ScratchABlock
ScratchABlock copied to clipboard
Rewriting of induction variables
Induction variables are widely emitted by compilers during program optimization. They greatly assist in strength reduction.
Consider the following code:
int arrayOfInts[10] = [1, 2, 3, 4, 5, 6, 7, 8, 9, 10];
for (i = 0; i < 10; i++)
printf("Next int %d", arrayOfInts[i]);
One possible transformation of it could look like that:
int *p = intPtr;
int arrayOfInts[10] = [1, 2, 3, 4, 5, 6, 7, 8, 9, 10];
p = arrayOfInts;
for (i = 0; i < 10; i++) {
printf("Next int %d", *p);
p++;
}
The expression arrayOfInts[i]
has been transformed to the equivalent pointer dereference introducing the induction variable "p".

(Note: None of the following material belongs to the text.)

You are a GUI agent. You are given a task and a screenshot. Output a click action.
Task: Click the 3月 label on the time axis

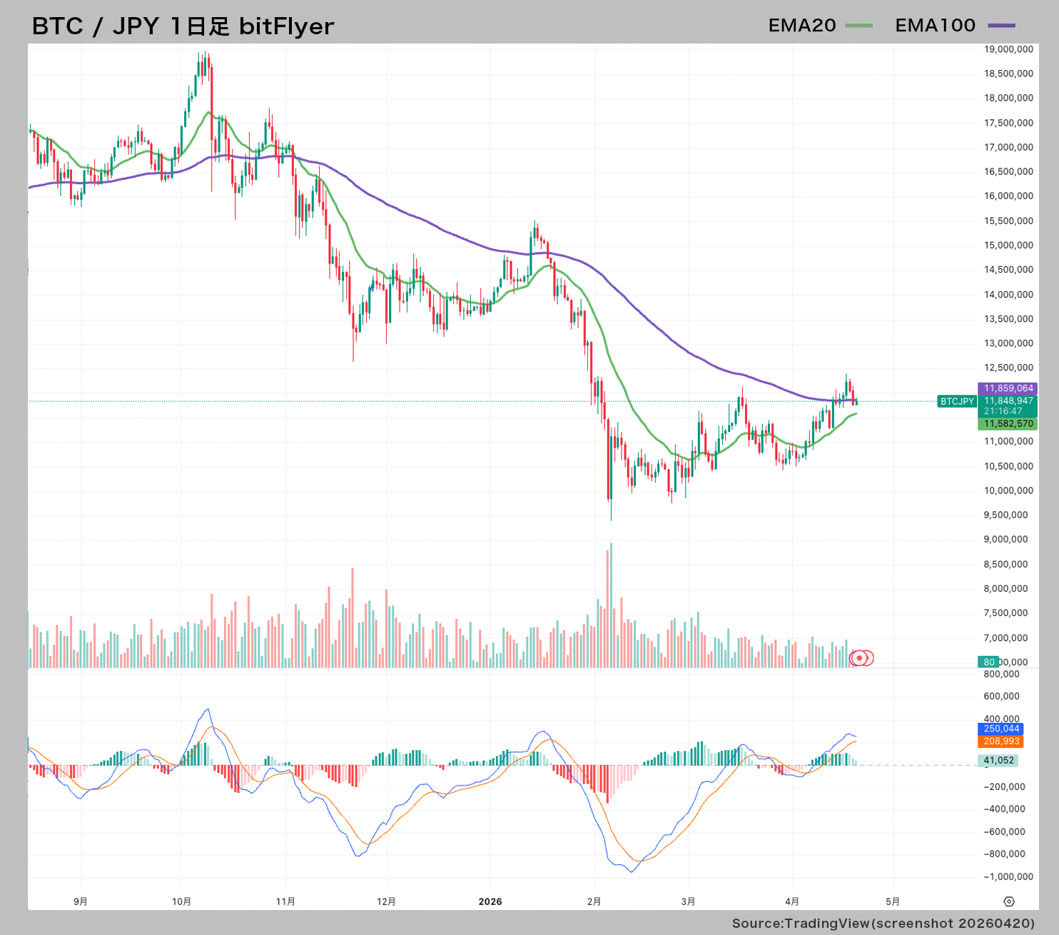[x=689, y=901]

This is surely a very simple example. Real-world programs will usually contain more complex cases. A well-optimized PowerPC program I used to work on contained up to 4 induction variables per loop.
The ability to (partially) undo this kind of optimization in the decompiler would greatly improve the readability of its output. Such a transformation would be applied at a later decompilation stage and could be human-assisted.
The great book "Advanced compiler design and implementation" by Steven S. Muchnick already scratched an algorithm for induction variable identification and removal (see chapter 14).
A good starting point would be simplifications of pointers that depend on the loop counter.